É uma questão de pique e apetite
Dizem que sexo pode ser um santo remédio para tudo; se estamos tristes, ele pode animar; se a nossa autoestima está baixa, ele cura pelo desejo do outro; se estamos brigados com o nosso par, ele reconcilia as dores; se temos saudade, a masturbação encurta distâncias num autoprazer com o nosso corpo e imaginação; transar pra aplacar o tesão, enfim, várias são as maneiras de explorar esse campo de emoções infinitas do sexo.
De natureza potente porque se constitui numa força que impulsiona tanto para o bem quanto para o mal, o sexo tem como maior característica o descontrole proporcionado pelo prazer desenfreado. Quem age em posse do tesão não pensa, está subjugado numa urgência que pode ser fatal. Mas, de fato, aquele que consegue se equilibrar em meio ao seu domínio é capaz de experienciar muito mais daquilo que outras poucas coisas têm de parecido em nossa existência. A entrega, a embriaguez nesse delírio fortalece a mais penada alma porque o sexo é generoso. Sob o seu domínio real, entre duas pessoas que vivenciam o seu verdadeiro poder, os polos entre dar e receber estão na mais perfeita harmonia, pairam em eterna justeza. Se impulsiona, pode ser criativo na medida em que a exploração dos corpos ali presentes abrem cada vez mais caminhos sensíveis inimagináveis, seja no corpo ou na alma. Como uma onda que cresce e quebra impetuosa abraçando tudo para se desenrolar envolvendo a orla, o sexo invade as praias sedentas do nosso sensível encharcando todo o litoral.
Na verdade, eu queria mesmo é tá sempre nesse estado de espírito ovulatório em que eu me sinto cheia de disposição mental e física, e consequentemente espiritual pra estar & existir de forma plena na minha vida.

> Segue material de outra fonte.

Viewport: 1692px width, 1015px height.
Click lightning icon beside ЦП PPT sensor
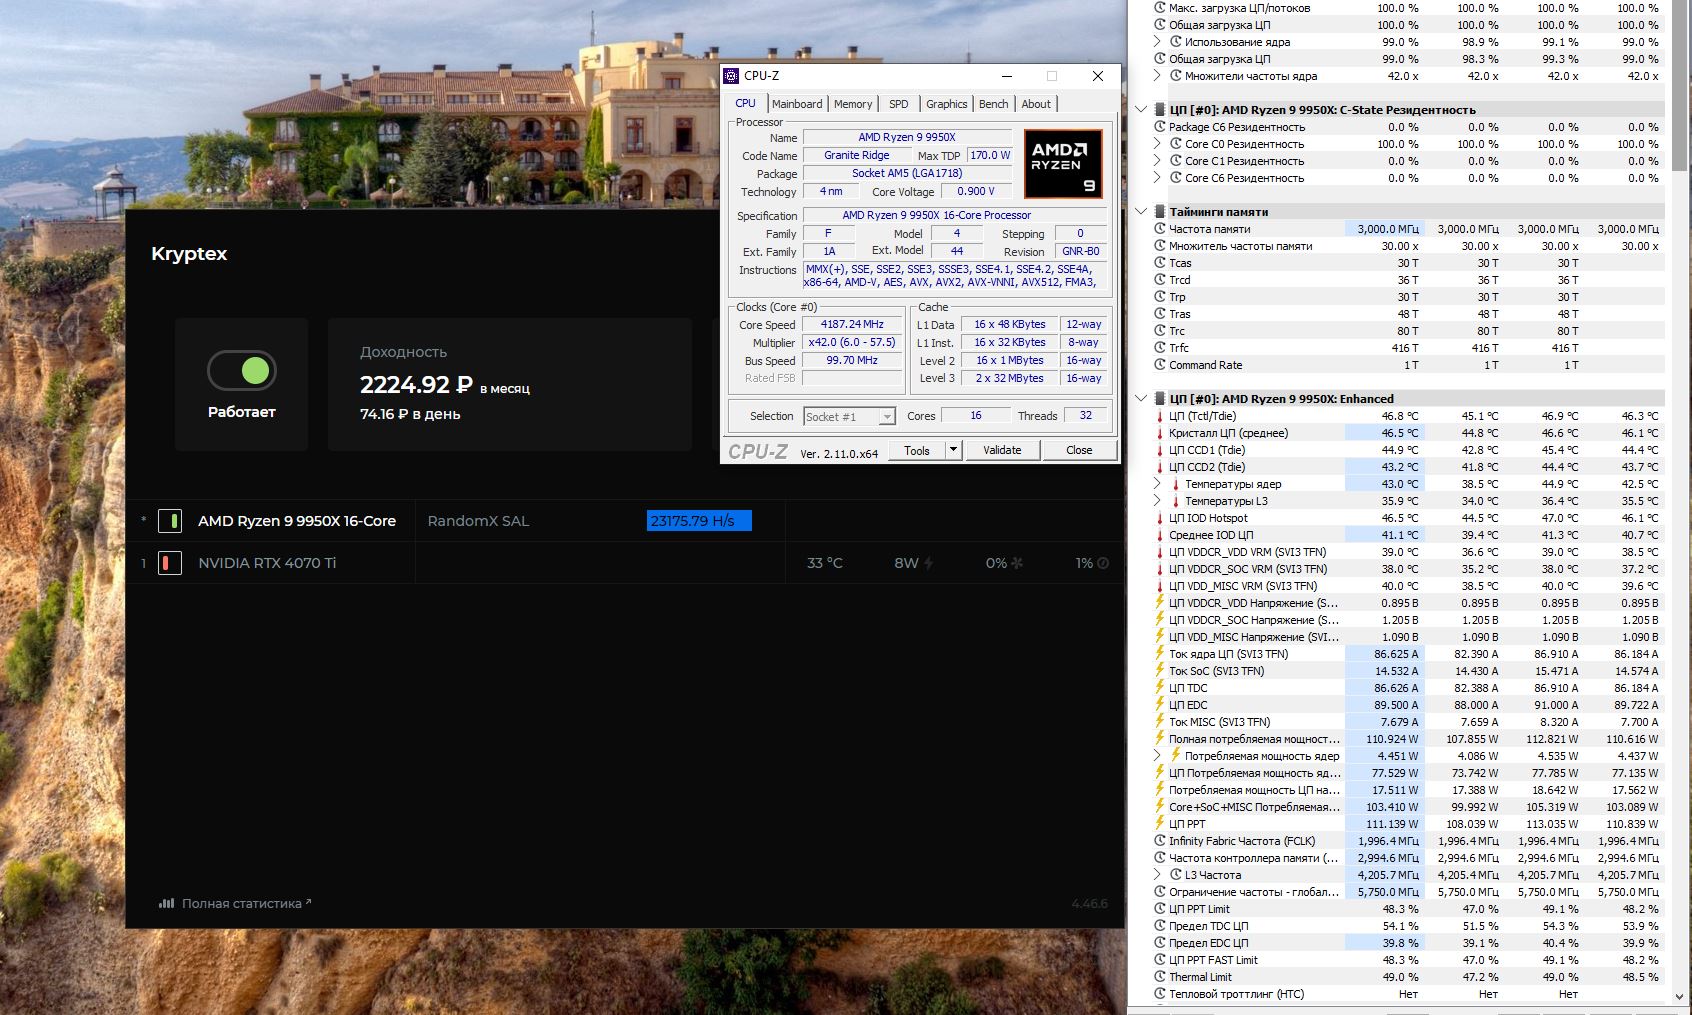pyautogui.click(x=1160, y=824)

Parece uma droga que anima o meu ser e instiga o meu tesão. No fundo, é uma questão de pique e apetite.
Que transar é bom poucos discordam. No entanto há de se pensar no sexo como esporte, afinal, a luxúria é um pecado. Mas seria ele bem endereçado? Primeiro, não existe receita pra praticá-lo, cada um sabe da sua vontade. Mas é verdade também que querer usar do sexo pra tudo pode ser um tipo de fuga do que realmente precisamos encarar: às vezes um emprego ruim, um problema com alguém, alguma culpa… Ou, então, um desejo desenfreado de se provar o tempo todo - muito comum para narcisistas. Por um outro lado ainda, poderíamos pensar em aventuras sexuais pra aqueles que buscam novas experiências durante a vida por pura curiosidade. De qualquer forma, não há julgamentos para esse tipo de escolha pessoal, pois diz respeito ao íntimo de cada um.

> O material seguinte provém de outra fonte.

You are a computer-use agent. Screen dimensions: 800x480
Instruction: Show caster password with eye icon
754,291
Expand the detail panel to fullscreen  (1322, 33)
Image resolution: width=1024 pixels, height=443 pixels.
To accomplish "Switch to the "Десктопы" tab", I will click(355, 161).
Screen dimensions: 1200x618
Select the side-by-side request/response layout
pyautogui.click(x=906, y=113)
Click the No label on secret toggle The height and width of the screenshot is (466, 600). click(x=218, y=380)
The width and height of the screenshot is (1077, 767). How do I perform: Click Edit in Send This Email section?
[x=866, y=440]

A questão com a luxúria então parece ter mais a ver com uma certa opção por quantidade em detrimento da qualidade, porque não dá pra dizer que transar muito não diminui a nossa performance, porque diminui. Se sexo tem a ver com uma força quase física, de uma disposição corporal, com uma profundidade de sentidos, fica difícil defender que transar por transar, seja por ego, autoestima, uma frustração etc. é o mesmo que transar com uma vontade real de transar que só o sexo poderia satisfazer. Lembrar a semântica de transa pode ajudar, afinal, trocar ideia, chegar a um entendimento ou até mesmo uma transação são signos que coexistem em um mundo de relações em que precisamos de outra pessoa para transitar além do estado inicial em que estávamos, portanto alguma coisa que paira nesse sentido de ligação. Quem dera essa outra abordagem trouxesse uma concepção menos vulgar e trivial que acompanha o sexo, para a centralidade do corpo de um jeito não moralizante, trazendo à tona essa fina e misteriosa conexão.
Junho
Neste mês dos namorados, nenhum outro pecado além da Luxúria poderia ser explorado. Sua força é tamanha que talvez seja o pecado mais poderoso em termos de energia impulsora. O fluxo de pensamento intenso e vivo em “Caos e cosmos” nos eleva à cena mitológica inaugural da humanidade para depois atualizá-la no contemporâneo da cozinha da narradora de maneira extraordinária; Em “Efeito Ipanema, Amor”, o eu-lírico parece derreter a oposição entre doce e salgado ao uni-las numa viagem sensorial pelo mar, o desejo e os corpos; No texto “Pedaço de pecado”, entre o profano e o sagrado a luxúria aparece em seu estado mais febril; Em “Pele e carne” a narradora com muita franqueza expõe os sentimentos ao se optar pelo desejo mesmo que em uma relação de prazer culposo; No poema “Sede noturna”, tensionando figuras elevadas e baixas, na busca do prazer da alma o eu-lírico encontra também o desejo; Em “Gabriela” vemos a luxúria como uma espécie de fuga das dores. Por fim, “Uma reflexão sobre a luxúria” de maneira provocativa dialoga com o leitor sobre o que é a luxúria afinal.
Judys, artista visual e fotógrafa, assina a ilustra desse mês com seu vermelho luxuriante do nosso gato depravado. Conheça seu trabalho: @judysdn e @ju_dysart.
Textos nesta edição
Fala memo!
Eai, td certo? A Nossa Língua quer trocar ideia, mas pra esse papo acontecer cê precisa chegar junto também. Se a revista será feita das inúmeras vozes (dissonantes) da nossa querida Letras, sua presença é vital!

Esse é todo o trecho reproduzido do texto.